Punkt 25 der 879. Sitzung des Bundesrates am 11. Februar 2011
Der Bundesrat möge zu dem Gesetzentwurf gemäß Artikel 76 Absatz 2 des Grundgesetzes wie folgt Stellung nehmen:
Zu Artikel 1 Nummer 10aneu - (§ 14 Absatz 2 Satz 01 - neu -, Absatz 3aneu -, Absatz 4 AÜG)
In Artikel 1 ist nach Nummer 10 folgende Nummer einzufügen:
'10a. § 14 wird wie folgt geändert:
- a) Dem Absatz 2 wird folgender Satz vorangestellt:
"Bei der Berechnung der Schwellenwerte für die Einrichtung des Betriebsrats im Entleiherbetrieb werden Leiharbeitnehmer wie Arbeitnehmer des Entleihbetriebs, die der Entleiher für die gleiche Dauer unmittelbar beschäftigen würde, berücksichtigt."

******

● Gestellte Aufgabe a:
Schreiben Sie aus dem Textauszug den Abschnitt von „Punkt 25 der“ bis „Absatz 4 AÜG)“ wortgetreu ab.
Die Einträge stehen in keinem Zusammenhang mit dem Textauszug.

******

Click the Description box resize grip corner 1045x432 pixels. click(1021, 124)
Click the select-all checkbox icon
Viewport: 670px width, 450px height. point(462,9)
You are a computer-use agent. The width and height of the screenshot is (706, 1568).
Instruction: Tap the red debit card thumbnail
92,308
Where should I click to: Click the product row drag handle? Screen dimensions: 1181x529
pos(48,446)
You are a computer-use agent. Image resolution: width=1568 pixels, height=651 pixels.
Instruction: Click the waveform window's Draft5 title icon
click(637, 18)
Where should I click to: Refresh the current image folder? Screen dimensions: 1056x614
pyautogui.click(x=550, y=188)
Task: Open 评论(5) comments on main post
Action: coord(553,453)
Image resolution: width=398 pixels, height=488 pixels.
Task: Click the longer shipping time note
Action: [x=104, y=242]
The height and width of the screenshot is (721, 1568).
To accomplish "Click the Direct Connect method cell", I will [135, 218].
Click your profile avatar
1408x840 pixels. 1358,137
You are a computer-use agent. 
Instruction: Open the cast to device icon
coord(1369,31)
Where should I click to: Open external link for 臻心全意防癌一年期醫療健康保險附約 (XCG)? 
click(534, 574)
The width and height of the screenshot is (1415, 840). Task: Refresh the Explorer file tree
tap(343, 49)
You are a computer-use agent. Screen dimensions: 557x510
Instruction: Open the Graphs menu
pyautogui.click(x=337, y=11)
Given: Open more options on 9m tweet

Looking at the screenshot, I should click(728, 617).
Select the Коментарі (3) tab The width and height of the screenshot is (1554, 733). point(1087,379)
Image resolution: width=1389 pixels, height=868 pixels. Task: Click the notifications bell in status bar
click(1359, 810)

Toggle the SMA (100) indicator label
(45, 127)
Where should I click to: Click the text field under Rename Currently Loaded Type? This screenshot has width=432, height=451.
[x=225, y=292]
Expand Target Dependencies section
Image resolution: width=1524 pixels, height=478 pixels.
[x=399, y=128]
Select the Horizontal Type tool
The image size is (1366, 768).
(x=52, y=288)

******

● Gestellte Aufgabe b:
Ändern Sie in den Einträgen den Abschnitt von der Zeile mit „You are a computer-use agent. Image“ bis zur Zeile mit „click(637, 18)“, beide Zeilen eingeschlossen, indem Sie „title icon“ durch „title button“ ersetzen. Geben Sie nur diese Zeilen aus und lassen Sie alles Übrige unverändert.

● Endgültiges Ergebnis a:
Punkt 25 der 879. Sitzung des Bundesrates am 11. Februar 2011
Der Bundesrat möge zu dem Gesetzentwurf gemäß Artikel 76 Absatz 2 des Grundgesetzes wie folgt Stellung nehmen:
Zu Artikel 1 Nummer 10aneu - (§ 14 Absatz 2 Satz 01 - neu -, Absatz 3aneu -, Absatz 4 AÜG)

● Endgültiges Ergebnis b:
You are a computer-use agent. Image resolution: width=1568 pixels, height=651 pixels.
Instruction: Click the waveform window's Draft5 title button
click(637, 18)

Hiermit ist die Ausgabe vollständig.